__COMPITI RICHIESTI__
1. Riporti fedelmente il tratto del brano sul disastro di Seveso che va da "Laura Conti all’epoca" fino a "pericolosità della diossina.".
2. Stabilisca se ciascuna delle seguenti affermazioni concorda con il brano sul disastro di Seveso, rispondendo sì o no e citando alla lettera le parole del brano che lo determinano: (a) Laura Conti era consigliera della Regione Lombardia; (b) il terreno contaminato fu lasciato sul posto; (c) gli sfollati furono settecento.
3. Riprenda il brano sul disastro di Seveso dal punto in cui si interrompe e ne scriva il seguito.
======== ESTRATTO DEL DOCUMENTO
Laura Conti all’epoca era anche consigliera della Regione Lombardia e fece tutto il possibile per limitare le conseguenze del disastro, ma si scontrò con l’incapacità delle amministrazioni pubbliche di agire prontamente e adeguatamente di fronte alla gravità degli eventi e alla pericolosità della diossina.
Le conseguenze del disastro di Seveso
Il terreno più contaminato venne prelevato e depositato in vasche di contenimento monitorate, venne immessa nuova terra, piantati nuovi alberi che hanno dato vita al Parco naturale Bosco delle Querce. Settecento persone furono gli sfollati di cui almeno 200 colpite da cloracne, un’eruzione cutanea.
================
======== VOCI ARCHIVIATE
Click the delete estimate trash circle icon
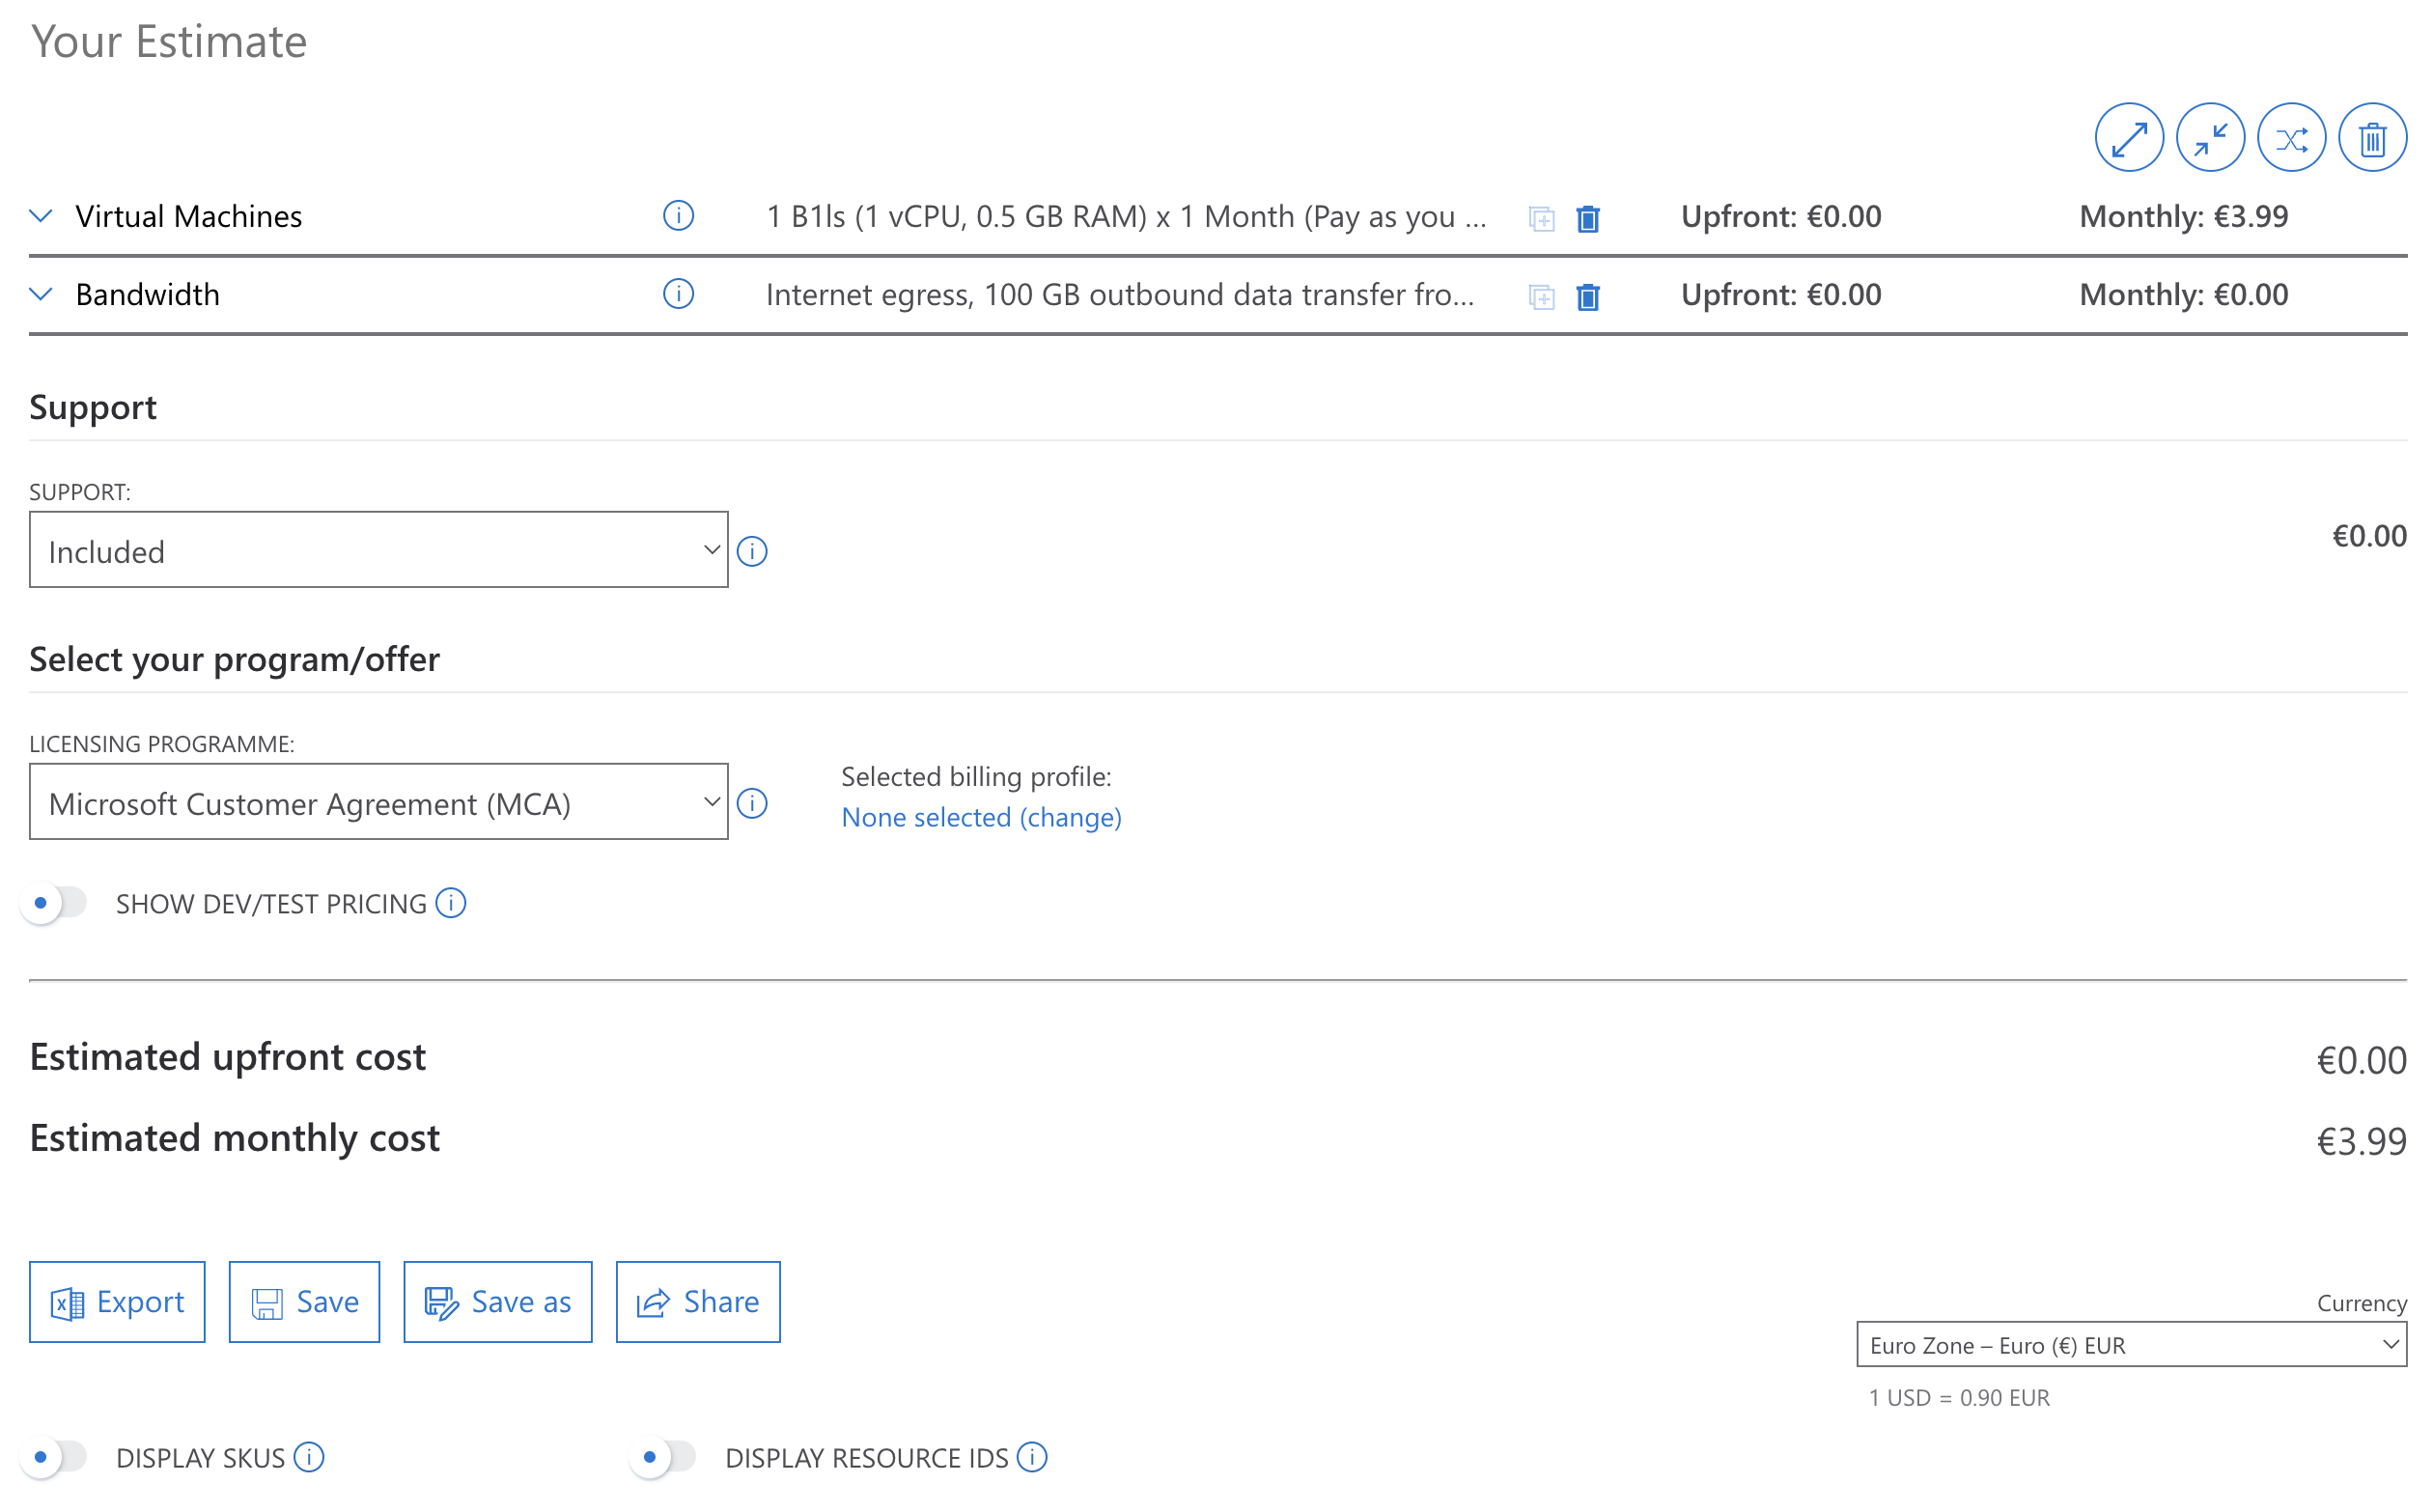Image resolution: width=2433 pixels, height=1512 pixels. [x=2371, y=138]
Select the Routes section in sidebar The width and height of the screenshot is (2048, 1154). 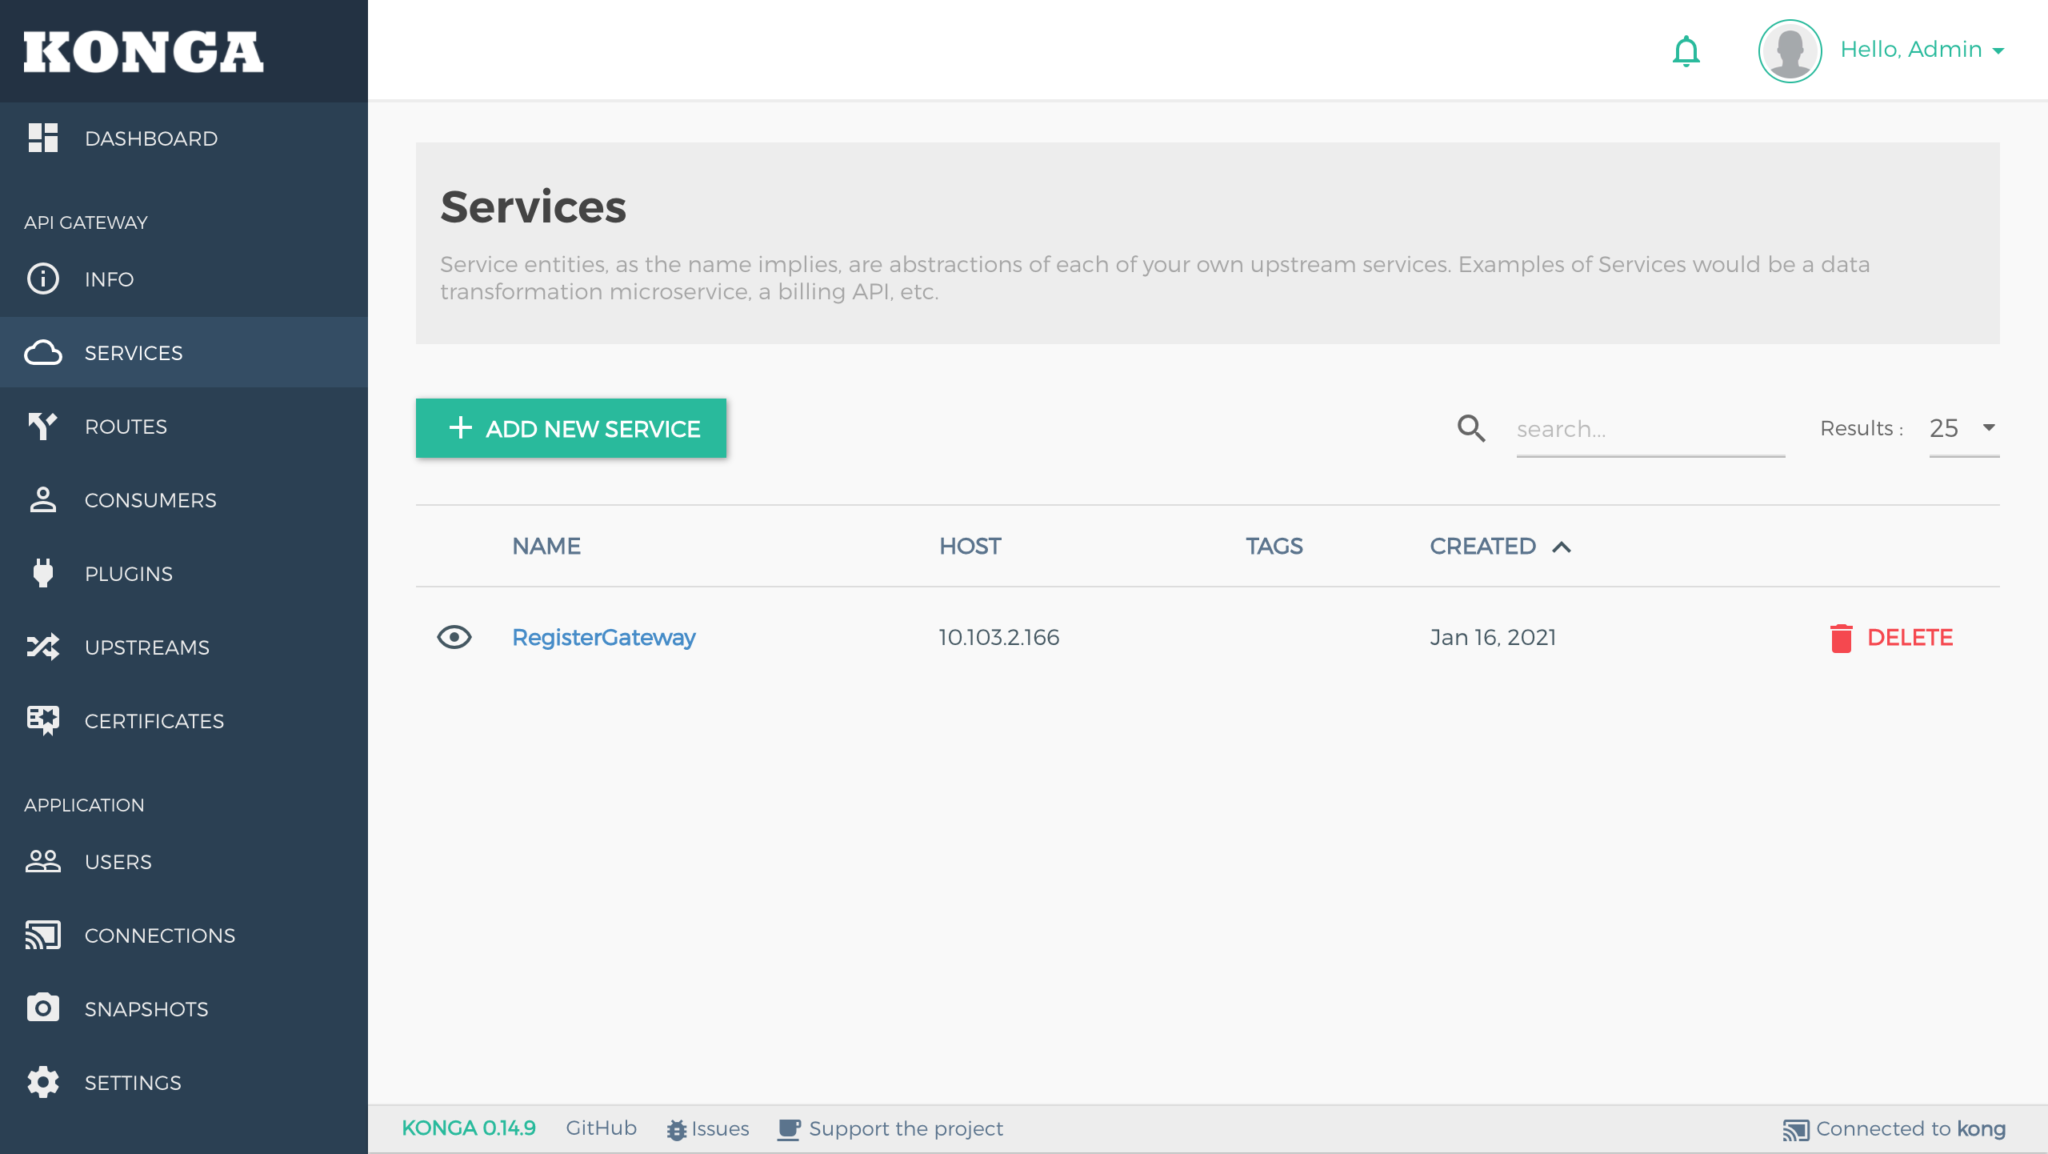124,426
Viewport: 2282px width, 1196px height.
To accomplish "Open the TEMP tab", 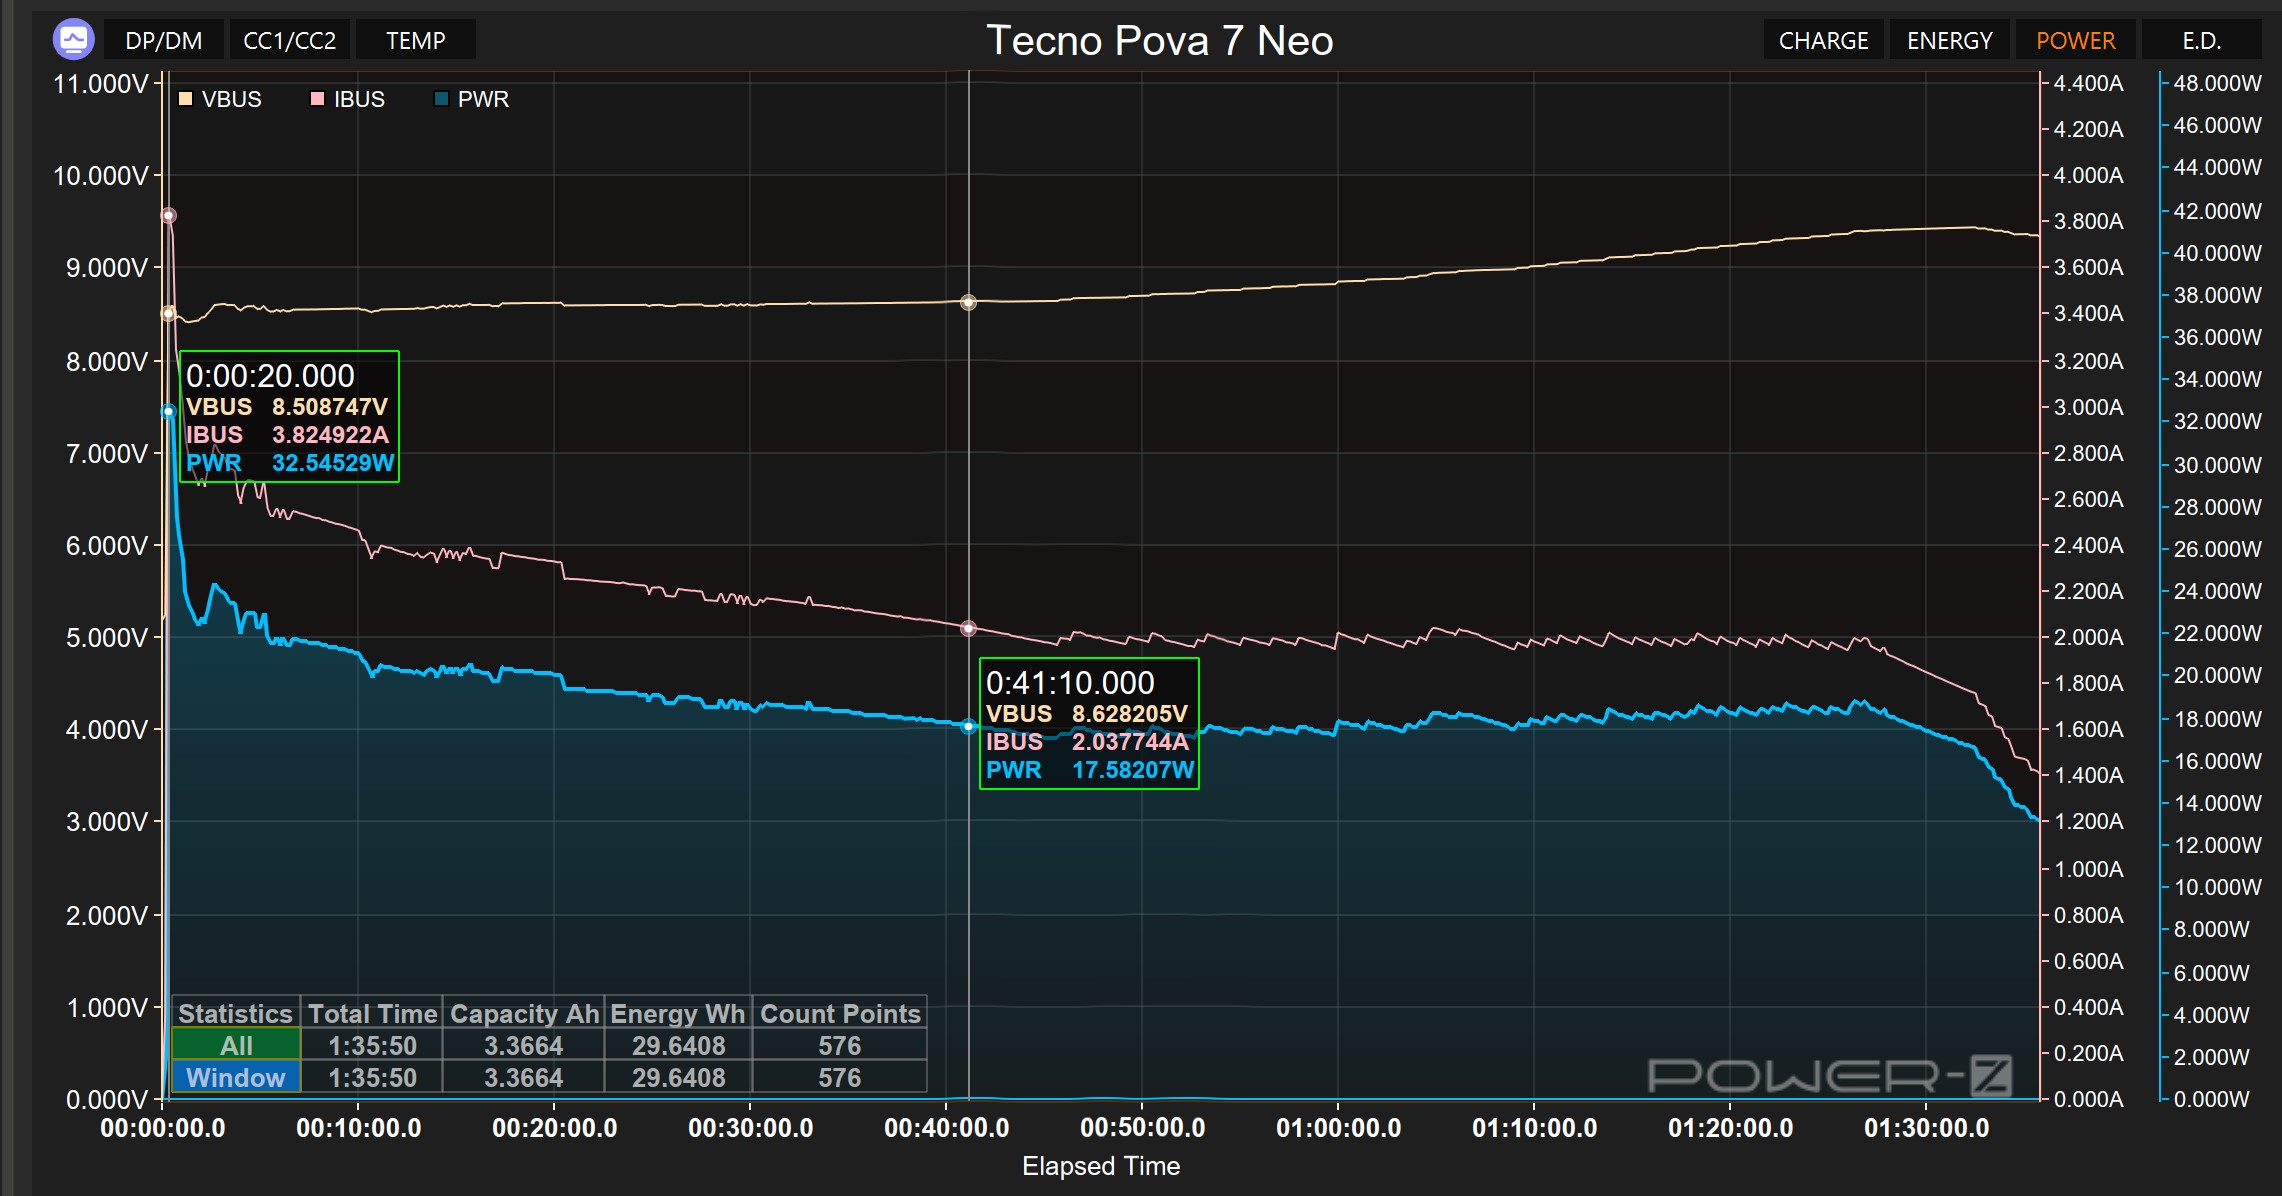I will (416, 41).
================
__RISULTATI__
1.
Laura Conti all’epoca era anche consigliera della Regione Lombardia e fece tutto il possibile per limitare le conseguenze del disastro, ma si scontrò con l’incapacità delle amministrazioni pubbliche di agire prontamente e adeguatamente di fronte alla gravità degli eventi e alla pericolosità della diossina.

2.
(a) Sì: "Laura Conti all’epoca era anche consigliera della Regione Lombardia".
(b) No: "Il terreno più contaminato venne prelevato e depositato in vasche di contenimento monitorate".
(c) Sì: "Settecento persone furono gli sfollati".

3.
Dopo il disastro venne aperto un processo penale e civile contro l’Icmesa e nel 1980 l’azienda fu costretta a rimborsare sia lo Stato che la Regione Lombardia per le spese di bonifica. Quello che avvenne a Seveso scosse anche le coscienze europee: nel 1982 venne approvata una direttiva chiamata “direttiva Seveso” che impone da allora agli stati membri di identificare gli stabilimenti a rischio e di stabilire una serie di rapporti periodici e piani di intervento in caso di emergenza.
Un incidente che inizialmente è rimasto nell’ombra è diventato la prima grande tragedia mediatica in Italia. I bambini affetti da cloracne sono stati esposti sui giornali di tutto il paese, i soldati sono stati impegnati nell’evacuazione delle case, e le donne in gravidanza sono state seguite dai giornalisti.
Ma una volta che l’attenzione mediatica si è placata, questa vicenda è gradualmente scomparsa nel corso degli anni, sfumando nei ricordi e nella memoria di coloro che non l’hanno vissuta personalmente.
Forse perché a Seveso non si sono verificate morti accertate o effetti immediati, ma le conseguenze si protraggono fino ai giorni nostri.